# Kohler CH 25 Troubles



## 05gmc2500 (May 16, 2007)

I have a Kohler Ch-25 engine on a Zero turn mower . When I first start it when its cold it runs fine. After running it about a half hour it starts to miss and stutter and backfire. I am going to give it a tune up shortly but my suspicion is thats its something else. It runs like a champ for the first half hour and thats it. Some times it works its self out and will run fine again. Dont know if it could be something internal and why only after it is warmed up. Any help would be greatly appreciated. Thanks....


----------



## 30yearTech (Sep 14, 2006)

You may have a problem with one of your ignition modules breaking down when hot or with the Spark Advance Module (SAM) if your engine is equipped with one. Also check your spark plugs as a fouling plug can cause a similar problem, be sure the plugs are gapped correctly also.


----------



## 05gmc2500 (May 16, 2007)

I did check the sparkplugs today and found that one was a little fouled out copared to the other side. I will try to run it and see what happens. Thanks for your information. I will keep you updated.


----------



## ribertgropius (May 22, 2007)

I have some similar problems on my ZTR: my Kohler CH25 backfires and misses (cold or hot), and one of the plugs keeps fouling. Did a compression check on each cylinder and found I have 135 psi on the non-fouling side; 165 psi on the fouling side. Initially, I couldn't understand why the "bad" cylinder was higher, but then reasoned that maybe the higher compression is caused by the oil that is entering the cylinder on that side? The plug on the non-fouling side looked great.

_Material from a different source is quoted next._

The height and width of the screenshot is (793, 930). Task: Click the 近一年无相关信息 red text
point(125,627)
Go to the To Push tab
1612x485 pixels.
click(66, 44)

How do you tell if your engine has a SAM or not? Someone else suggested that I may have a head gasket problem, but I would think that would affect compression. Could I have a bad valve seal? Could a plugged breather cause this on just one side? The engine was manufactured in 1994, and has about 900 hours on it. Oil consumption is noticeable, but no blue smoke that I can see.

Thanks.

Robert


----------



## 30yearTech (Sep 14, 2006)

*www.kohlerplus.com*



ribertgropius said:


> I have some similar problems on my ZTR: my Kohler CH25 backfires and misses (cold or hot), and one of the plugs keeps fouling. Did a compression check on each cylinder and found I have 135 psi on the non-fouling side; 165 psi on the fouling side. Initially, I couldn't understand why the "bad" cylinder was higher, but then reasoned that maybe the higher compression is caused by the oil that is entering the cylinder on that side? The plug on the non-fouling side looked great.
> 
> How do you tell if your engine has a SAM or not? Someone else suggested that I may have a head gasket problem, but I would think that would affect compression. Could I have a bad valve seal? Could a plugged breather cause this on just one side? The engine was manufactured in 1994, and has about 900 hours on it. Oil consumption is noticeable, but no blue smoke that I can see.
> 
> ...


Go to www.kohlerplus.com and login as a guest (must use internet explorer) you can download a service manual for your engine that will give you the test procedures for troubleshooting the ignition system. There will also be illustrations of the SAM so you can see what it looks like and determine if your engine is equipped with one. It will be mounted on the shroud by cylinder and is just a small box with several wires attached to it.


----------



## ribertgropius (May 22, 2007)

Thanks! I downloaded the manual and was reading through it; they have a pic of the SAM and I will check tonight to see if it is there.


----------



## ribertgropius (May 22, 2007)

I have a SAM! I will do the leakdown test this weekend and check the timing with a light though I will have to work from the PTO side since the flywheel side is pretty much buried.


----------



## ribertgropius (May 22, 2007)

*leak down test results*

Finally did the leakdown test today. Did the good side first; could hear just a little bit of air through the dipstick tube, but the gauge did not move at all.

Did the other side (the fouling side; which is the side with the oil fill cap), and could hear and feel alot more air coming out of the dipstick tube. I removed the oil fill cap and could feel the air coming out of that as well. The gauge showed very slight movement but nothing significant in terms of loss. 

So....if I understand correctly what this might mean...and considering the compression is good in both cylinders, with the fouling cylinder actually higher than the non-fouling cylinder, and both over 135...then it appears that I have a head gasket leak on one cylinder, where oil is able to leak into the cylinder, and it is this oil that is fouling the plug and causing the backfiring. I may or may not have another issue with the ignition timing, but there is a noticeable difference in the leakdown test so I think I will start with the head gaskets.

Does this make sense? Thanks.

Robert


----------



## 30yearTech (Sep 14, 2006)

Yes, I would replace the head gaskets and while you have the heads off check the valves and seats and remove any carbon accumulation.


----------



## Paladin51 (May 21, 2011)

*CH25 Shuts Off*

Kohler CH 25 on my ZTR loses power suddenly & will shut off if I don't pull back on the steering handles. Attempting to resume forward progress, as soon as the pumps have to build pressure the engine loses RPM/power & will shut off. I shut off the mower deck & return to the shop, leave it set for an hour & it will be good again for 5-10 minutes.

This happened several years ago & I replaced the SAM module. I replaced it again, but this time it doesn't seem to help. I am considering one of the spark modules as it seems heat/electric/electronic related, but am uncertain, doesn't feel right.

Any thoughts?


----------